Instruction:
Reproduce the records below verbatim, beginning with the line that contains "Click the yellow" and continuing through the line that contains "pyautogui.click(x=538, y=200)".
--- start of Data to use ---
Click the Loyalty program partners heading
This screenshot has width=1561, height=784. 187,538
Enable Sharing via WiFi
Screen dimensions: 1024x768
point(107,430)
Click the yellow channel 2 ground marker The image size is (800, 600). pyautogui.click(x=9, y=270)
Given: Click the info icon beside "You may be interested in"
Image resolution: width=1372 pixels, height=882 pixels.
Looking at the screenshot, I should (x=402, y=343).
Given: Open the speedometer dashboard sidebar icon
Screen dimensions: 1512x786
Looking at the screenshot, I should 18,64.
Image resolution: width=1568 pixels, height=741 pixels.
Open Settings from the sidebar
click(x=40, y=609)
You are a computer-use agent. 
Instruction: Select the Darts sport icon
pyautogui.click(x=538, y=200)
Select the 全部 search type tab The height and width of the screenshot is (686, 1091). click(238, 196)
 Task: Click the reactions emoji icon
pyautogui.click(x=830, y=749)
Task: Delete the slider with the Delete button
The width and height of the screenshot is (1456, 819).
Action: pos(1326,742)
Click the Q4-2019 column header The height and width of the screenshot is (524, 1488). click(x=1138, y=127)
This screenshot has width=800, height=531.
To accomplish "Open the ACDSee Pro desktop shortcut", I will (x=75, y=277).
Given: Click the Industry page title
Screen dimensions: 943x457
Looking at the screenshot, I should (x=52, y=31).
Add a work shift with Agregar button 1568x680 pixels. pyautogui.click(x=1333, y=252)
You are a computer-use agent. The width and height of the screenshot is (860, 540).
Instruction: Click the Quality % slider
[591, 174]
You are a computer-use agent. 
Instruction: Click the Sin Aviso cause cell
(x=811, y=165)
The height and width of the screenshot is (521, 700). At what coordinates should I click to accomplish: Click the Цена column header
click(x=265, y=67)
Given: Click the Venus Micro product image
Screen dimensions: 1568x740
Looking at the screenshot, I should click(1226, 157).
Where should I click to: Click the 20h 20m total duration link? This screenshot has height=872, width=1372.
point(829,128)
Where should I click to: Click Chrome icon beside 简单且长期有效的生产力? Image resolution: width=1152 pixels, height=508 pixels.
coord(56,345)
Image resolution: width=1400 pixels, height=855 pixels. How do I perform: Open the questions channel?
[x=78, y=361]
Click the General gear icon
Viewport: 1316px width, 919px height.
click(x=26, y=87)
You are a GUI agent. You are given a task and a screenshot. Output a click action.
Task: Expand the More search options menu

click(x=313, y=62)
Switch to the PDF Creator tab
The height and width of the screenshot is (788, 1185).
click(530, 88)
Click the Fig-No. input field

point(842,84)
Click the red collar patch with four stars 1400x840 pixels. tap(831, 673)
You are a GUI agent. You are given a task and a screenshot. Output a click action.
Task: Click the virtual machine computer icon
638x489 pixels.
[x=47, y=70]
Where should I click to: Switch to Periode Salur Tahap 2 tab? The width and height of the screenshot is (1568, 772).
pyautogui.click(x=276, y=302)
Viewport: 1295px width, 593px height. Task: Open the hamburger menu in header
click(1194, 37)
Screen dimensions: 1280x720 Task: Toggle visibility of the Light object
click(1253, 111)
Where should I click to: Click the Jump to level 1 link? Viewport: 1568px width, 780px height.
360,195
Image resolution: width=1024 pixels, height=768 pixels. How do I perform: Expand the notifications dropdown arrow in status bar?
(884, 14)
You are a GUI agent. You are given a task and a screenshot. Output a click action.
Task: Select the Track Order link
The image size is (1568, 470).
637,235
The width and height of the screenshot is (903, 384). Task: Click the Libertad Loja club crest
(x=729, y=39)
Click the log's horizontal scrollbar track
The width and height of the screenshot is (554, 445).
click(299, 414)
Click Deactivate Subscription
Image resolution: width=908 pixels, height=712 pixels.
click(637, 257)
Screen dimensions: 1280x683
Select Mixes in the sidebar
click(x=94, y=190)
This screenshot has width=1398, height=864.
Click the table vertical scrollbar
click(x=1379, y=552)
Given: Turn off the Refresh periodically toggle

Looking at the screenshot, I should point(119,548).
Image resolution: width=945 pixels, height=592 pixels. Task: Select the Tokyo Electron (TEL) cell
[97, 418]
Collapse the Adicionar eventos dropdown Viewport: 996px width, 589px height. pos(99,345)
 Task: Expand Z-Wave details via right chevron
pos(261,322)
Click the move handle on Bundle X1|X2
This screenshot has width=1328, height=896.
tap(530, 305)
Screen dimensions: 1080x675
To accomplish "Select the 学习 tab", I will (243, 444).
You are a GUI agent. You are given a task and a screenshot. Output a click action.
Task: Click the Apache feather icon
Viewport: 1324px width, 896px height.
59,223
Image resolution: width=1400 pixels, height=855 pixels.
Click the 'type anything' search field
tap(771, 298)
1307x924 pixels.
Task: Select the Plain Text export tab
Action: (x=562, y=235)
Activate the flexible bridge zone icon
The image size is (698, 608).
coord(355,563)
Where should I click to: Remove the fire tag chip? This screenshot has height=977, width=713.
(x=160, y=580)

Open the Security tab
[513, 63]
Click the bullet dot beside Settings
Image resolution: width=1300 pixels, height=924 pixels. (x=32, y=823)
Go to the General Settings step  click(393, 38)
--- end of Data to use ---
Result for this task:
Click the yellow channel 2 ground marker The image size is (800, 600). pyautogui.click(x=9, y=270)
Given: Click the info icon beside "You may be interested in"
Image resolution: width=1372 pixels, height=882 pixels.
Looking at the screenshot, I should (x=402, y=343).
Given: Open the speedometer dashboard sidebar icon
Screen dimensions: 1512x786
Looking at the screenshot, I should 18,64.
Image resolution: width=1568 pixels, height=741 pixels.
Open Settings from the sidebar
click(x=40, y=609)
You are a computer-use agent. 
Instruction: Select the Darts sport icon
pyautogui.click(x=538, y=200)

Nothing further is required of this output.